Forum Moderators: phranque

Message Too Old, No Replies

Barring Teleport

It's very naughty!

         

Matt Probert

7:06 pm on Feb 10, 2006 (gmt 0)

WebmasterWorld Senior Member 10+ Year Member



We are having trouble with thieves sucking our entire site using Teleport Pro/1.29.

Testing Teleport reveals it uses anonymous user-agent fields (my test showed 'Mozilla/4.0 (compatible; MSIE 5.0; Windows NT 4.0)') while the session that caught my attention identified itself as 'Teleport Pro/1.29'

It doesn't respect robots.txt

It does run multiple threaded server side scripts which place a heck of a strain on the server.

Anyone any bright ideas on barring this pest?

Matt

Dijkgraaf

7:16 pm on Feb 10, 2006 (gmt 0)

WebmasterWorld Senior Member 10+ Year Member



See
Blocking Badly Behaved Bots [webmasterworld.com]

Matt Probert

10:23 pm on Feb 10, 2006 (gmt 0)

WebmasterWorld Senior Member 10+ Year Member



Thanks for the suggestion.
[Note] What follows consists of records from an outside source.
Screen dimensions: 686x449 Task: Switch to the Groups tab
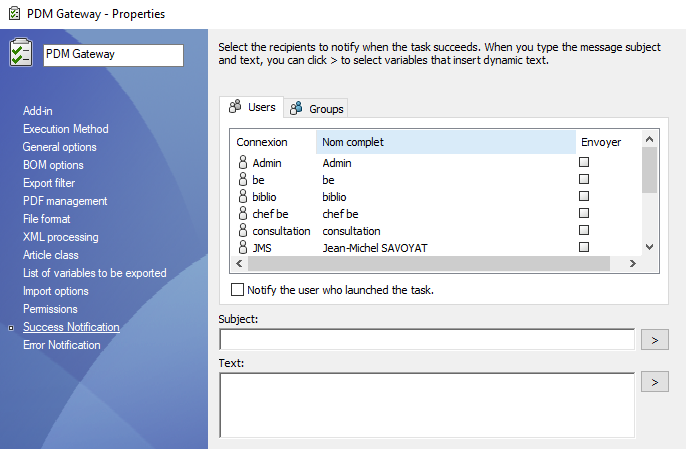click(318, 108)
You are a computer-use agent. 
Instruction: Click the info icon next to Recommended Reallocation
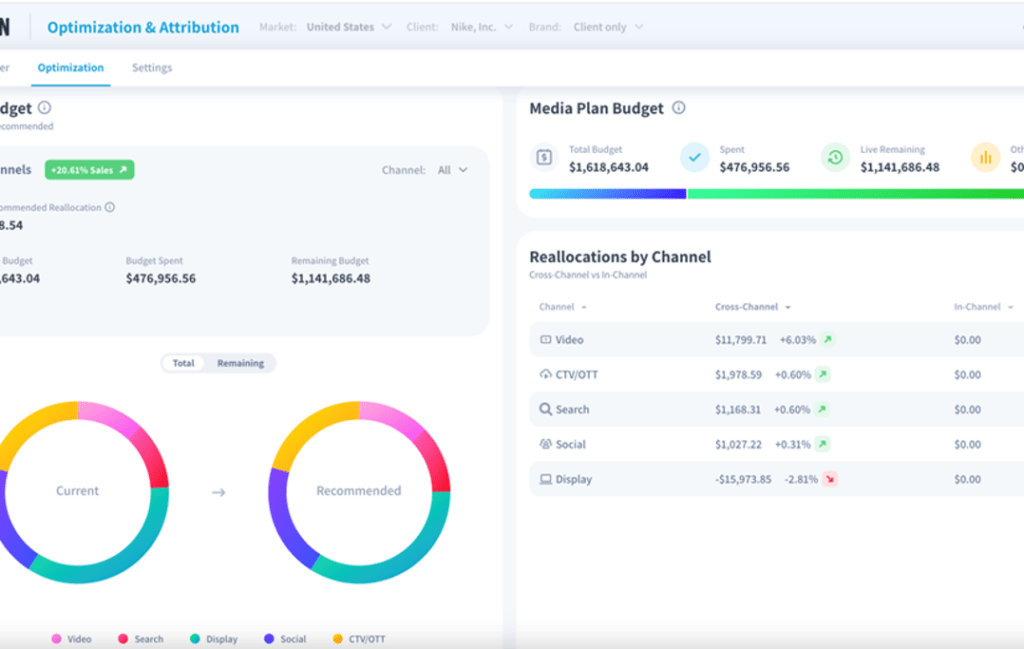[110, 207]
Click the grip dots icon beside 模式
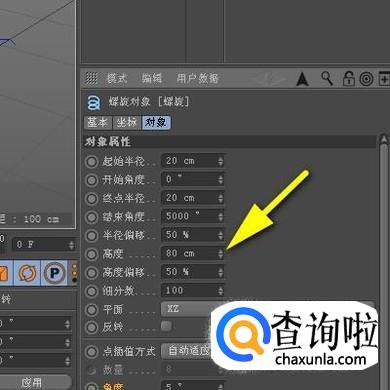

That looks like a very effective solution, unfortunately we get over 50,000 page requests a day, so the processing of that script would be a problem.

Matt

Dijkgraaf

10:26 pm on Feb 10, 2006 (gmt 0)

WebmasterWorld Senior Member 10+ Year Member



Is it always coming from the same IP address?
If so you can try blocking that.

inbound

4:32 pm on Feb 11, 2006 (gmt 0)

WebmasterWorld Senior Member 10+ Year Member



50,000 page requests per day means that you will probably peak at 1 to 2 page requests a second, that's not a problem for this script (I've tested it on our dedicated server on much larger loads than that).

I'm seriously considering using a version of this on a large yellow-pages style site (with 14 million pages in a directory structure - bot fodder). All of the testing that I've done suggests that if you are on a budget then this script is a very good solution.

Remember that it also allows you to 'white flag' known IP ranges (thus reducing the added processing requirements when being hit by the big search engines). There is also a positive effect on processing requirements by blocking rogue bots, if a bot is sucking up pages then it's much more likely to slow page delivery if unchecked.

Matt Probert

5:50 pm on Feb 11, 2006 (gmt 0)

WebmasterWorld Senior Member 10+ Year Member



50,000 page requests per day means that you will probably peak at 1 to 2 page requests a second

Believe me, it's not that linear. We regularly see 800 simultaneous connections (yes I know, they're not all page requests, most of them are for images and the like) and 12 or more simultaneous scripts being run (these can be an issue).

Please don't misunderstand me. I'm sure that script is excellent, it's just not right for our particular circumstances. Thanks anyway.

Matt